Obviously, Beijing was unwilling to jeopardize its warming ties with New Delhi over events in the kingdom. When the embargo morphed into a pro-democracy campaign, the beleaguered palace-led partyless system could hardly have counted on support from Chinese leaders, already on the defensive for their violent suppression of the Tiananmen Square student protests.

In the early 1990s, the perception that China had abandoned Nepal to India’s sphere of influence appeared to deepen as top Chinese leaders became increasingly candid in acknowledging the kingdom’s traditional multifaceted ties with its giant southern neighbor.

By mid-decade, as Nepal struggled to sustain multiparty democracy, a sudden shift was palpable. Chinese leaders began describing Nepal’s open border with India as a security threat to their own country. Reports that the Karmapa Lama – widely seen as the third important religious figure in Tibetan Buddhism -- had escaped to India via Nepal heightened Chinese concerns.

The spread – and increasing lethality – of the Maoist insurgency in Nepal triggered repeated Chinese condemnation of the espousal of terrorism in the name of Mao Zedong. Having once served as a base for U.S.-armed anti-Chinese Tibetan fighters, moreover, could an unstable Nepal become a staging ground for Muslim Uighur separatists?

A New Paradigm

Changes at the global level had their impact. The post-9/11 period saw a marked improvement in Sino-American ties – in sharp contrast to the tensions that characterized the first nine months of the President George W. Bush’s administration. The Chinese, nevertheless, could not have been oblivious to the return of Cold War-era terms like “containment” and “encirclement” in Washington.

By the time Hu Jintao, a former governor of Tibet, became president in 2003, China had already begun boosting ties with Asian, African and Latin American nations, many of which had fallen out of Washington’s favor.

Despite the hysteria gripping certain sections in Washington, China, by most accounts, will remain militarily incapable of blocking the projection of American power. Moreover, China’s economic miracle is fueled by exports; it must maintain acceptable relations with its largest trading partner. So what drives China’s diplomatic ebullience?

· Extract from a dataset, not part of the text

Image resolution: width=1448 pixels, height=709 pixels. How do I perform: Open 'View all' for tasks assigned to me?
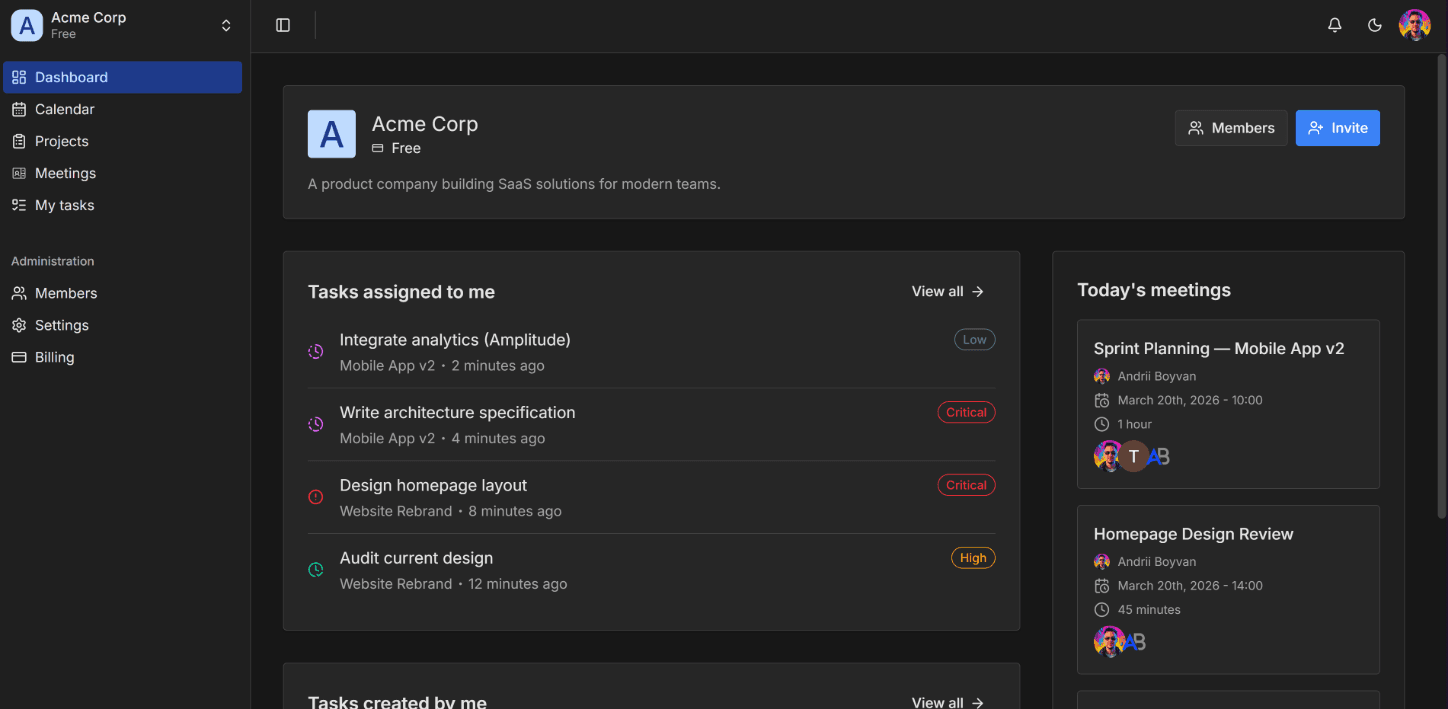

A white paper released in Beijing last year offered useful insights. Noting that "new and profound readjustments have taken place in the relations among the world's major countries," the paper observed that a confused pattern had emerged. "While cooperating with and seeking support from each other, [these countries] are checking on and competing with each other as well," it added. Beijing clearly conveyed its desire to use this cooperation-competition paradigm to pursue its perceived interests.

In South Asia, China has been willing to set aside long-running border disputes with India in the interest of building stronger trade and business ties between the two countries. On other issues, such as the recent U.S.-India pact virtually acknowledging New Delhi as the world’s sixth official nuclear power, Chinese media have warned that other powers could make "nuclear exceptions" with their friends and weaken the global non-proliferation regime. Obviously, the message was aimed at audiences both in Washington and New Delhi.

In reality, China’s Nepal card – not vice versa – should be of greater interest to all those paying attention to the relentless twists and turns in the kingdom.